Сквозь исторически обусловленные и ограниченные программы и лозунги проступает вечное и непреходящее, что есть в нас. Человек связан с историей и социумом прочной пуповиной, но не сводим к ним – это-то и дает нам необходимую точку опоры, возможность мечтать и выходить за рамки настоящего, свободу воли и возможность судить действительность и плыть против течения. Наше место – промежуточное: если бы человек был заранее запрограммирован и растворен в обществе или полностью независим от него, он не мог бы изменять и преобразовывать его по своей воле.

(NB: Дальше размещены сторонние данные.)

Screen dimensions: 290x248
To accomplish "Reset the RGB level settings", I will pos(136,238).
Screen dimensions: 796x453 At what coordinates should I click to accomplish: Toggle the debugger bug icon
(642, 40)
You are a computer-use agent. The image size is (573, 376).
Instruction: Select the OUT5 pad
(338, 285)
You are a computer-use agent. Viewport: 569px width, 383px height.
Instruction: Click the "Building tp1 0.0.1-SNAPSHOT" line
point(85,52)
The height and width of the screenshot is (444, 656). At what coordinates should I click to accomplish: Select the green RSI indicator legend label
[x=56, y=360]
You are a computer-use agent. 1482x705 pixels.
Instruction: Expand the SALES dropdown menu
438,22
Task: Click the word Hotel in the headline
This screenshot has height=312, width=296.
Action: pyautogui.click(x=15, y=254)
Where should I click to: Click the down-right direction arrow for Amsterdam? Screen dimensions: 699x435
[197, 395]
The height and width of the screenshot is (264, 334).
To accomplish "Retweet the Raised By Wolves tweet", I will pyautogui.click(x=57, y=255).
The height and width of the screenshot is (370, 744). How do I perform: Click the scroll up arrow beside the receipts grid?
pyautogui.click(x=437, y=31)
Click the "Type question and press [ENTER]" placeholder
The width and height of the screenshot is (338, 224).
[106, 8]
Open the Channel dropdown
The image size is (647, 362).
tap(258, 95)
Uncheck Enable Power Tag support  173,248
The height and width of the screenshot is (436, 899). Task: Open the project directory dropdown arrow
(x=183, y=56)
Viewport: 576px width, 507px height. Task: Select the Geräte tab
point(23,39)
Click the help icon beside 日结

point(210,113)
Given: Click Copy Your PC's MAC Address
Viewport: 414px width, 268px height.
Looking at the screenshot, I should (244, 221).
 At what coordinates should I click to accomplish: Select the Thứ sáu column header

Личность способна не служить «будущему» – всегда удаляющемуся, призрачному и обманчивому – но утверждать себя в настоящем, творить вечное в сегодняшнем дне. Все теории, рассматривающие прогресс как нечто автоматическое, фатальное, внечеловеческое и надчеловеческое, приносящие человека на алтарь истории и будущего, растворяющие человека в истории и социуме – делают личность бессильным заложником и инструментом бездушного Прогресса; таковы и гегельянство, и марксизм, и многие другие влиятельные учения. И наоборот, только отказавшись от «объективистского» и внеличностного подхода, отбросив химеру «конечной цели» и признав личность исходным пунктом и творцом общественной жизни, несводимым исключительно к социальным функциям и ролям, мы можем поставить анархизм на твердую почву.
Попытаюсь теперь коротко сформулировать свое отношение к проблеме «личность и общество».
Личность не сводится только к социальному (или к биологическому как фундаменту социального) и только к разумному. Общество в целом как таковое не может ощущать несвободу и бороться против нее. Общество продвигается вперед только через личные усилия, личные жертвы, личные поиски и личные прорывы. Безграничный индивидуализм и безграничное социологизаторство, сведение человека к социальной функции и игнорирование социальных условий – вот те Сцилла и Харибда, между которыми так сложно пробиться к пониманию реального положения человека.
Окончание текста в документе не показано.